Of course, lots of people don’t have time for a full sit-down meal. If a company doesn’t have a canteen, it is usually obliged to give lunch vouchers – tickets restaurant – and these will often be exchanged at the nearest boulangerie. Even here, amidst the chocolate cakes and buttery tarts, healthy eating is high on the menu. A cheese or ham sandwich will probably be aux crudités – with lettuce and tomato – and will have one slice of cheese rather than the four that are stuffed into an American sandwich. Boulangeries frequently do punnets of salad, too. The average lunch voucher will buy a sandwich, a cake and a drink. And half the customers will take mineral water as the drink.
So yes, like all the developed nations, the French are getting fatter.
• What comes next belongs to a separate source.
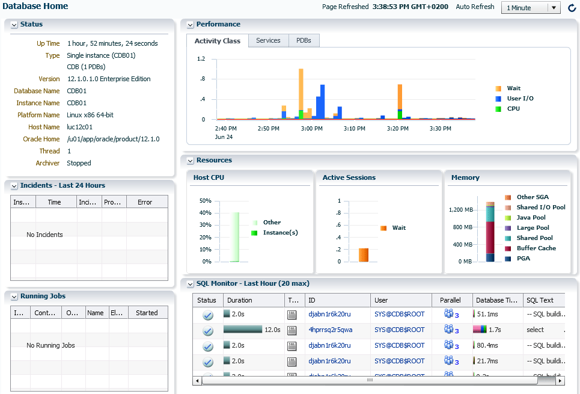Open SQL ID 4hprrsq2r5qwa link
The height and width of the screenshot is (394, 580).
pyautogui.click(x=330, y=330)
But they are doing
so less quickly, because most of them just aren’t interested in eating processed garbage instead of balanced meals. Simple, really.
Lie Back and Think of France
This is not to say that the French don’t go in for stomach-blastingly big meals. A family Sunday lunch can easily last from one o’clock till four. And if you’re invited to dinner in some parts of France – Auvergne, say, where the food is rich and fatty, based on pork and creamy cheeses – you’ll have to be rolled home afterwards in a wheelbarrow.
I was once invited to the launch of a cookbook by a Parisian chef. He sat ten of us down to the biggest lunch I’ve ever eaten. Some of the dishes we ate have been erased from my memory (though probably not from my liver) but I do remember a thick steak of seared tuna, a slice of grilled foie gras, a pan-fried magret de canard (fillet of duck), truffle risotto, a dessert involving fresh raspberries, slices of dark chocolate and real gold leaf, a billiard-table-sized cheese trolley and lots of aperitify nibbles and coffee cakes. All this plus at least three sorts of wine and a tongue-burning digestif. I didn’t try everything because I don’t eat meat, but even so I had to go and lie down for what was left of the daylight to digest it all. And I – like most of the other guests, I expect – skipped dinner and the following day’s breakfast and lunch to recover.
The French have a word for this Epicureanism that can’t be translated into English – gourmandise. Some dictionaries have it as ‘gluttony’, but that’s wrong, because gluttony is a negative thing, whereas gourmandise is a healthily sensual desire for the taste and texture of food. A gourmandise is another word for a treat, and the word can also be applied to sexual appetite.
The French sometimes overindulge their gourmandise and get a bout of severe indigestion, but if they do, they call it a crise de foie, a ‘liver crisis’. It’s not their fault, they haven’t really eaten too much, it’s just that their liver is having a bit of a nervous breakdown.